[EXERCISE MATERIALS Boundary: Start]

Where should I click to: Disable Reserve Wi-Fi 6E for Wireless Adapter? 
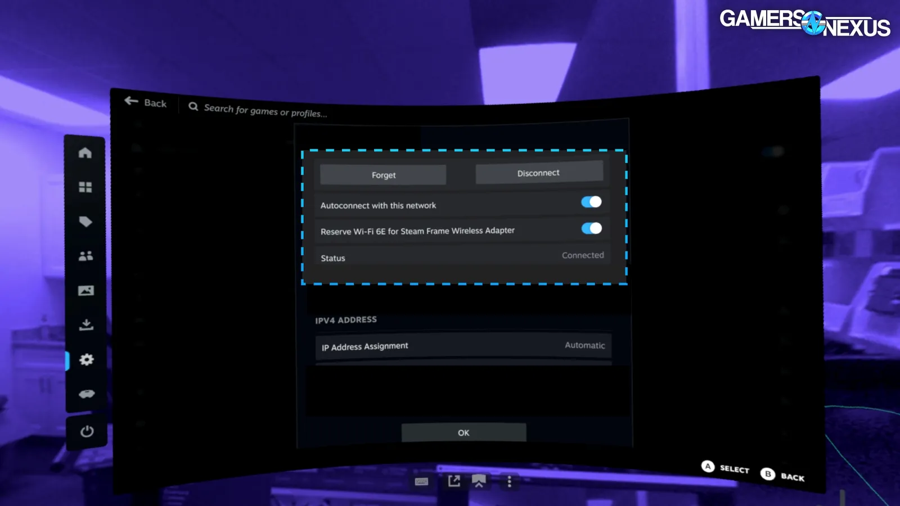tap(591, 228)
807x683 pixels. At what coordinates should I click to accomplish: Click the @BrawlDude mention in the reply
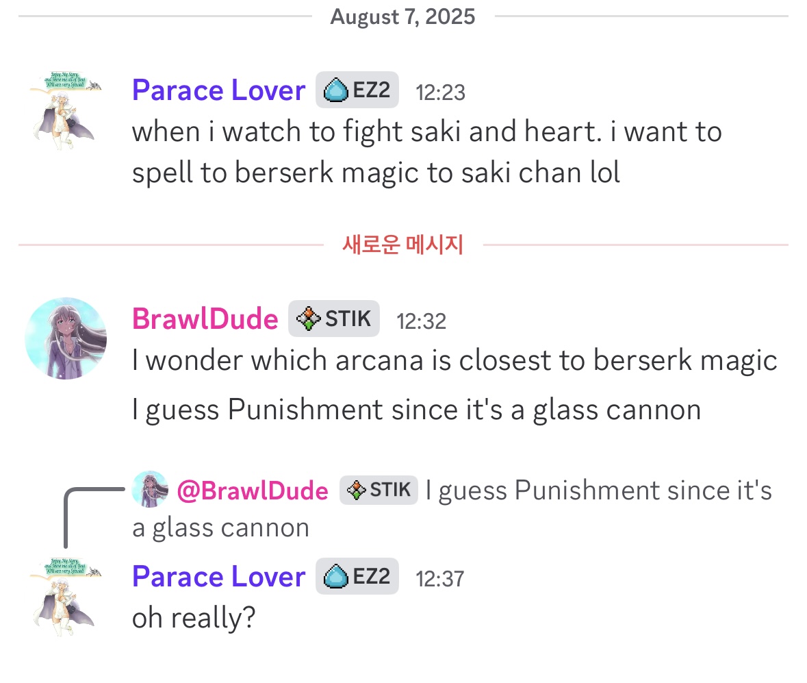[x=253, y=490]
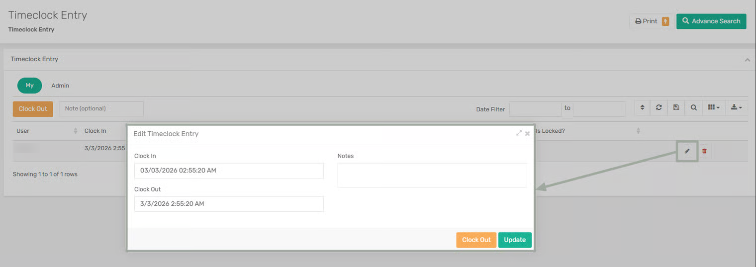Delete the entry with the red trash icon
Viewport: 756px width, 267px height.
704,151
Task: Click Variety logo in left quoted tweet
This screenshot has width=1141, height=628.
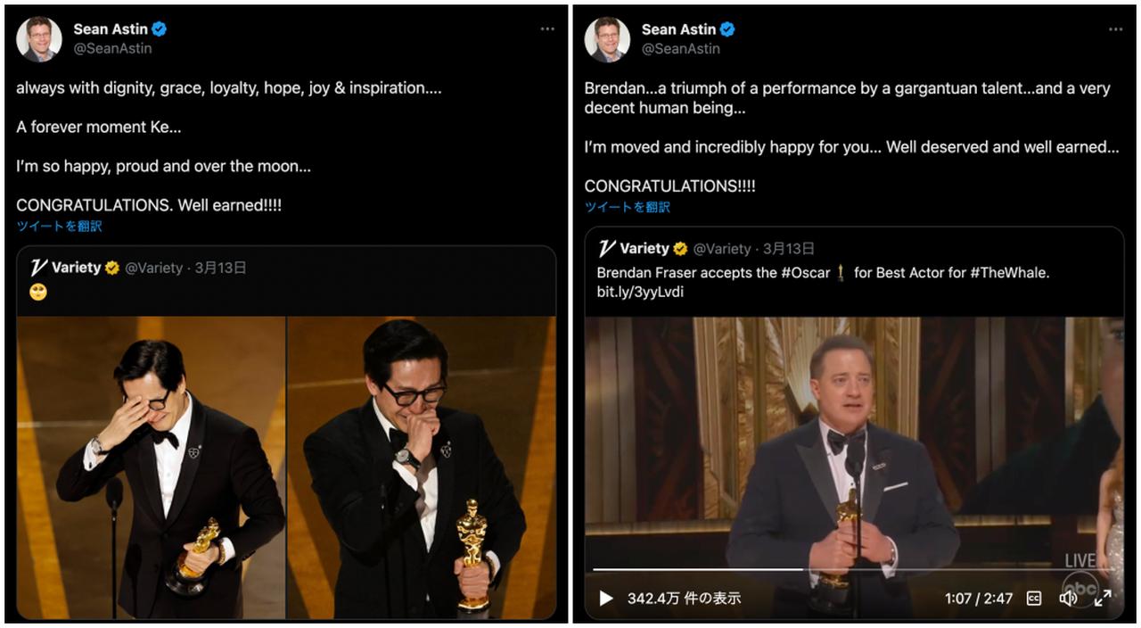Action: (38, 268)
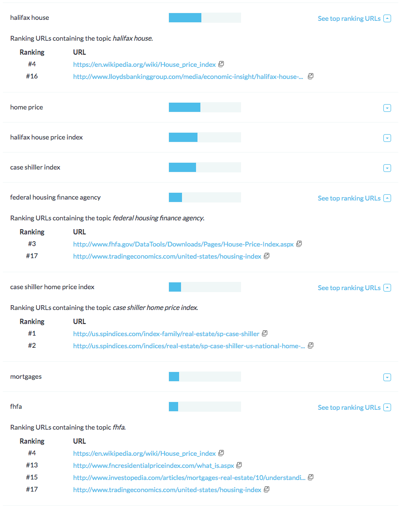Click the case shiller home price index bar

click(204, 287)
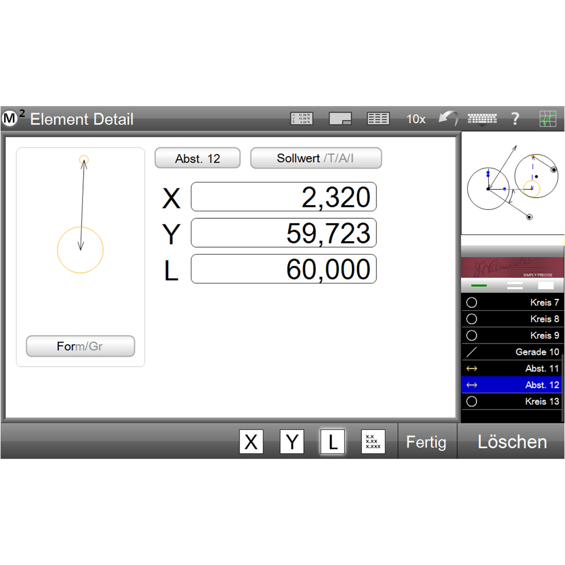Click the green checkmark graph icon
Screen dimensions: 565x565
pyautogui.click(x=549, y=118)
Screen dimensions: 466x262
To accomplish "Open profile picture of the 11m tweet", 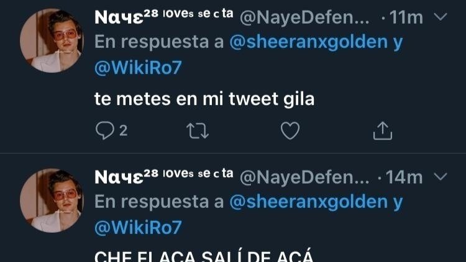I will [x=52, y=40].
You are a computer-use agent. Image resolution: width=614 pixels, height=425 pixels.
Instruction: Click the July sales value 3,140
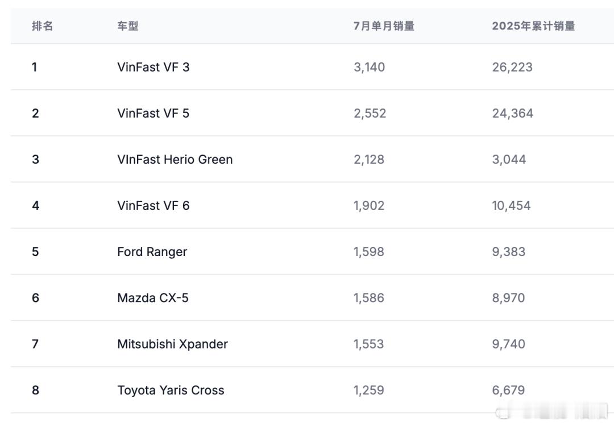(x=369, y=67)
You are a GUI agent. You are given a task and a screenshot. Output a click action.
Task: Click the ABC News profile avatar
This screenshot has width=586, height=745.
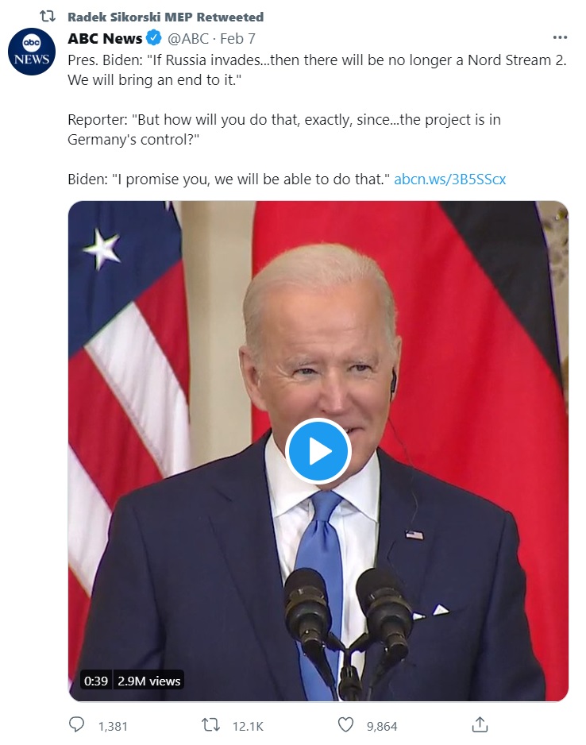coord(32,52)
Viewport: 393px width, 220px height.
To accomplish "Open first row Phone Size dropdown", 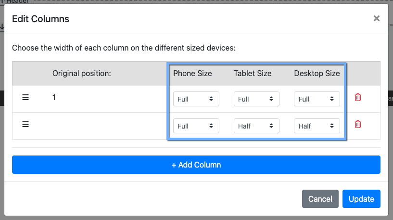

[EXERCISE MATERIALS Boundary: End]

Do not copy pictures. Restate exactly the lines from the one containing "You are a GUI" through the last line of the records.

You are a GUI agent. You are given a task and a screenshot. Output a click action.
Task: Click the ABC News profile avatar
This screenshot has width=586, height=745.
coord(32,52)
Viewport: 393px width, 220px height.
To accomplish "Open first row Phone Size dropdown", 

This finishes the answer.